Pat McCrory’s Latino Affairs Stumble

'Outreach' or not, Republicans can't seem to avoid stepping on the immigration rake
Latin American Coalition
George

So here comes Gov. Pat, deep-sixing the state’s Office of Hispanic/Latino Affairs at a time when Republicans nationwide are trying to attract Latino voters (and generally tripping over their shoelaces). North Carolina’s Latino community has taken this as a hard slap in the face, given voter ID, the 287(g) program and other, more established slaps. “The message from Raleigh is that Latinos in North Carolina don’t matter,” said Jess George, executive director of the Latin American Coalition in Charlotte.

All true, and it’s easy enough to mock the tone-deaf Don Youngs and Rand Pauls of the world and get pissed off afresh at Pat McCrory. But there’s a deeper injustice at work here: that the GOP’s continued asininity on immigration matters allows the Obama Administration to get by politically with treating the growing Latino population like “their ugly stepchild.” (That’s the phrase an LAC staffer used when I talked with her back during DNC days.) There’s no reason for the Democrats not to. So we get record deportations, the quarter-assed immigration reform substitute Deferred Action, and a Latino community in the Carolinas, as in the nation, that would love a better alternative but has none.

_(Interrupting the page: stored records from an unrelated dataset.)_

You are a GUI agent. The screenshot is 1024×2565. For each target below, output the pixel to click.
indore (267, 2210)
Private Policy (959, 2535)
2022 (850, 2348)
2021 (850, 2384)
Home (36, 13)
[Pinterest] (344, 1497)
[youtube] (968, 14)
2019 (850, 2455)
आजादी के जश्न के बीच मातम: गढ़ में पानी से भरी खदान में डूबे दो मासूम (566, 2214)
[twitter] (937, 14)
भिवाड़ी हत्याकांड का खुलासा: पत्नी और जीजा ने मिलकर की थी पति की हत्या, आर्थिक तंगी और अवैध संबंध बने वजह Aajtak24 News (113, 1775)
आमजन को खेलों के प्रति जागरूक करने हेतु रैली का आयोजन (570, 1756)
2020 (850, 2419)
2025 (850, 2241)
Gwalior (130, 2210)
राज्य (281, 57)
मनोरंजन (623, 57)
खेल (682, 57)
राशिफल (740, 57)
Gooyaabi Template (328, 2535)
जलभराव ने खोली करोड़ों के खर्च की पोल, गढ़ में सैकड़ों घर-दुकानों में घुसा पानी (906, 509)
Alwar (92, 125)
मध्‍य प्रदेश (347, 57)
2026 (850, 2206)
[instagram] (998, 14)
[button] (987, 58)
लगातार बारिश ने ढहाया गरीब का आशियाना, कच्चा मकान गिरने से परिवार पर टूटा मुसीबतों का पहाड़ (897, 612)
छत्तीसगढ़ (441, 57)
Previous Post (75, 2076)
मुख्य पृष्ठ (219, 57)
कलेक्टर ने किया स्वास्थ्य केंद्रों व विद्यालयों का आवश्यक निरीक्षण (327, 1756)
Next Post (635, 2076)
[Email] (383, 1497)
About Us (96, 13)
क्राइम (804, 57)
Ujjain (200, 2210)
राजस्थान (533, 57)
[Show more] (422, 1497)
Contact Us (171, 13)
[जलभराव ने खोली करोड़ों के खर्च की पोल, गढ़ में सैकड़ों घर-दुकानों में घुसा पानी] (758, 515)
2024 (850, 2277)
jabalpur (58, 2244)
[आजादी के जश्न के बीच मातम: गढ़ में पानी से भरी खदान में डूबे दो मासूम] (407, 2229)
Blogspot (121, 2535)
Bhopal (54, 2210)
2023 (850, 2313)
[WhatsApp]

The Washington Post‘s Eugene Robinson briefly touched on this Friday during an interview on MSNBC’s The Rachel Maddow Show:

Maddow: I think the thing that’s maybe most important about it is, this is their highest priority. Are they making such fools of themselves that the Democratic Party is in danger of just sitting back and popping popcorn and watching them do this, and the Democratic Party may not feel like it has to work to continue to court the Latino vote …

Robinson: Absolutely, Rachel. And given the politics of the matter right now, why would Democrats do anything but sit back and pop popcorn? Because Republicans are doing such a good job of setting themselves back as opposed to forward in their relations with Latino voters. But you raise an important point. It takes the onus off of Democrats to demonstrate, to be what they claim to be.

If the GOP could find it in themselves to actually respect Latinos as people, as a culture, instead of merely a demographic, they could do some serious damage to the Democrats nationally and plunge another stake into the heart of the reeling North Carolina Democrats (the Latino population in the state more than doubled during the 2000s). Sure, it’d hack off the TPers, but they’d get over it and vote Republican at the polls, just as they always do.

And just maybe, it’d lead to genuine immigration reform. Instead, on one of the most urgent issues facing our state and nation, we get Deferred Action, in every sense of the term.